DARNet: Dual Attention Refinement Network with Spatiotemporal Construction for Auditory Attention Detection

At a cocktail party, humans exhibit an impressive ability to direct their attention. The auditory attention detection (AAD) approach seeks to identify the attended speaker by analyzing brain signals, such as EEG signals. However, current AAD algorithms overlook the spatial distribution information within EEG signals and lack the ability to capture long-range latent dependencies, limiting the model's ability to decode brain activity.

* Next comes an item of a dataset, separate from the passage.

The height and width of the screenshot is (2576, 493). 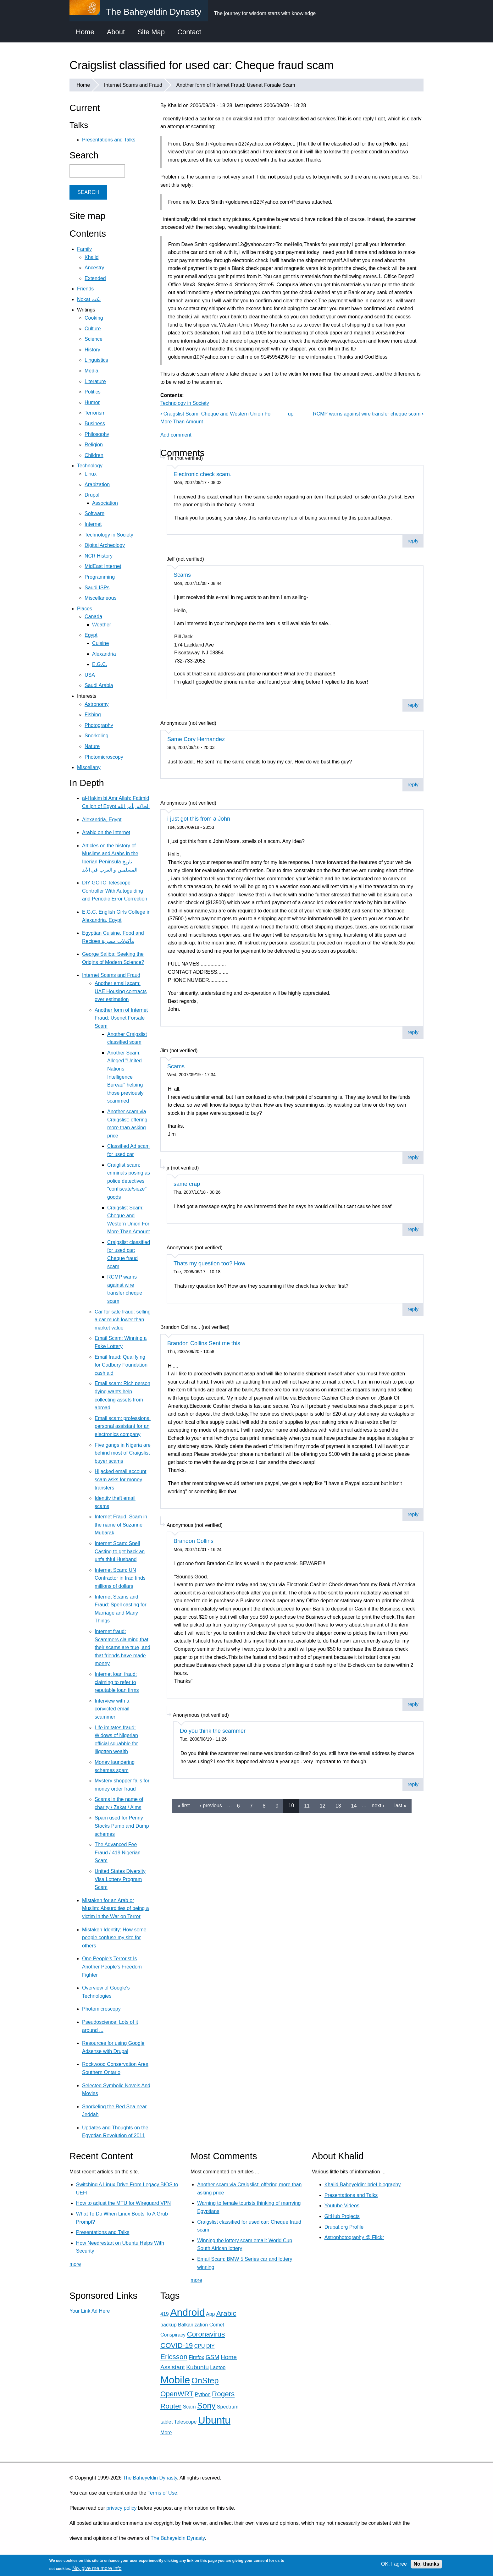 What do you see at coordinates (183, 1805) in the screenshot?
I see `« first` at bounding box center [183, 1805]. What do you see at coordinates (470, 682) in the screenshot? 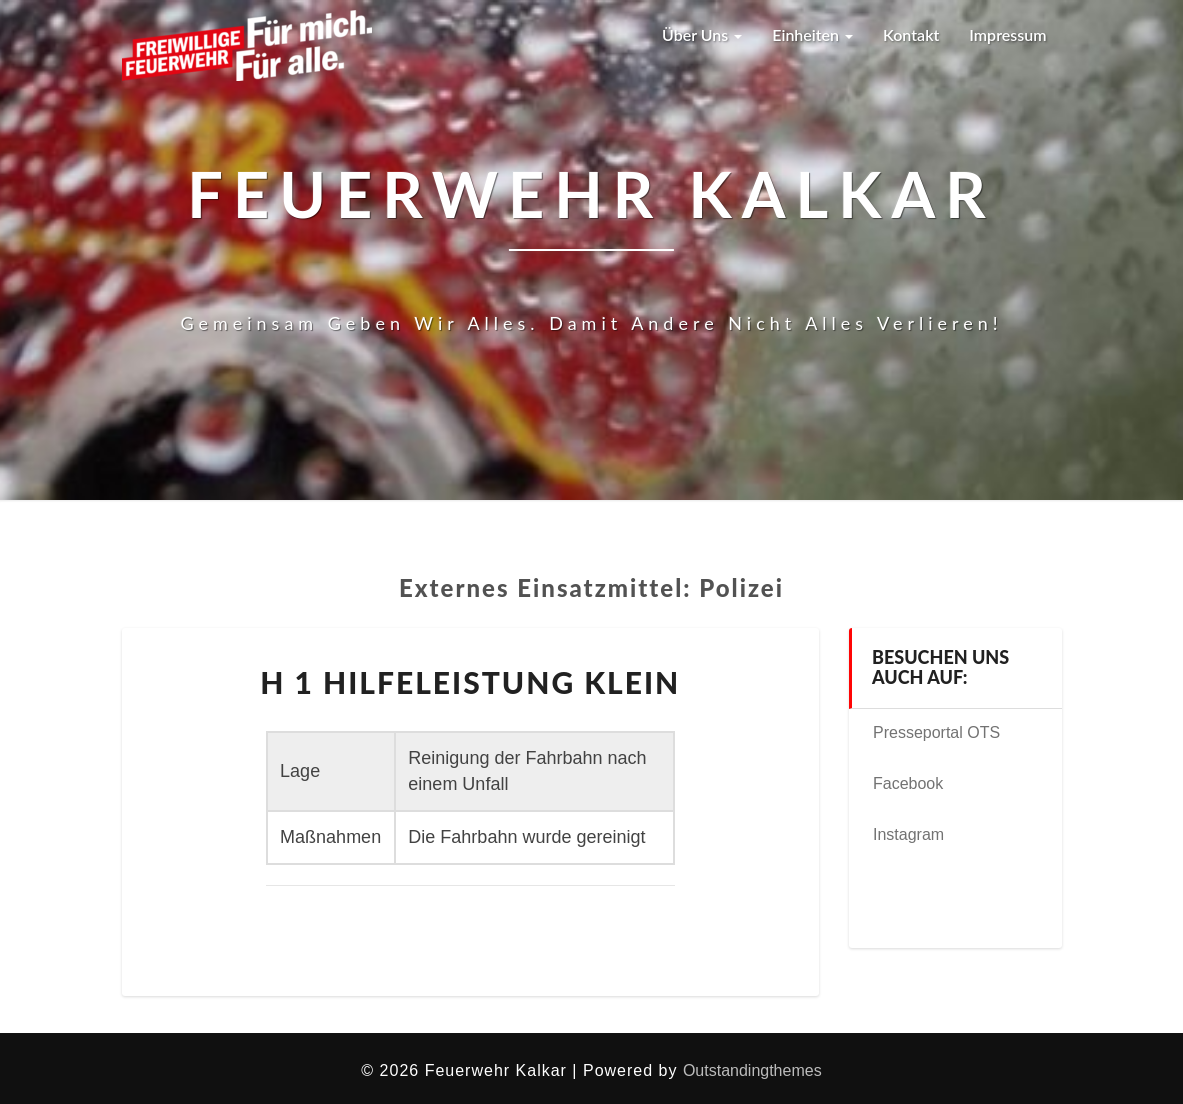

To address these issues, this paper proposes a dual attention refinement network with spatiotemporal construction for AAD, named DARNet, which consists of the spatiotemporal construction module, dual attention refinement module, and feature fusion \& classifier module. Specifically, the spatiotemporal construction module aims to construct more expressive spatiotemporal feature representations, by capturing the spatial distribution characteristics of EEG signals. The dual attention refinement module aims to extract different levels of temporal patterns in EEG signals and enhance the model's ability to capture long-range latent dependencies. The feature fusion \& classifier module aims to aggregate temporal patterns and dependencies from different levels and obtain the final classification results. The experimental results indicate that compared to the state-of-the-art models, DARNet achieves an average classification accuracy improvement of 5.9\% for 0.1s, 4.6\% for 1s, and 3.9\% for 2s on the DTU dataset. While maintaining excellent classification performance, DARNet significantly reduces the number of required parameters. Compared to the state-of-the-art models, DARNet reduces the parameter count by 91\%. Code is available at: https://github.com/fchest/DARNet.git.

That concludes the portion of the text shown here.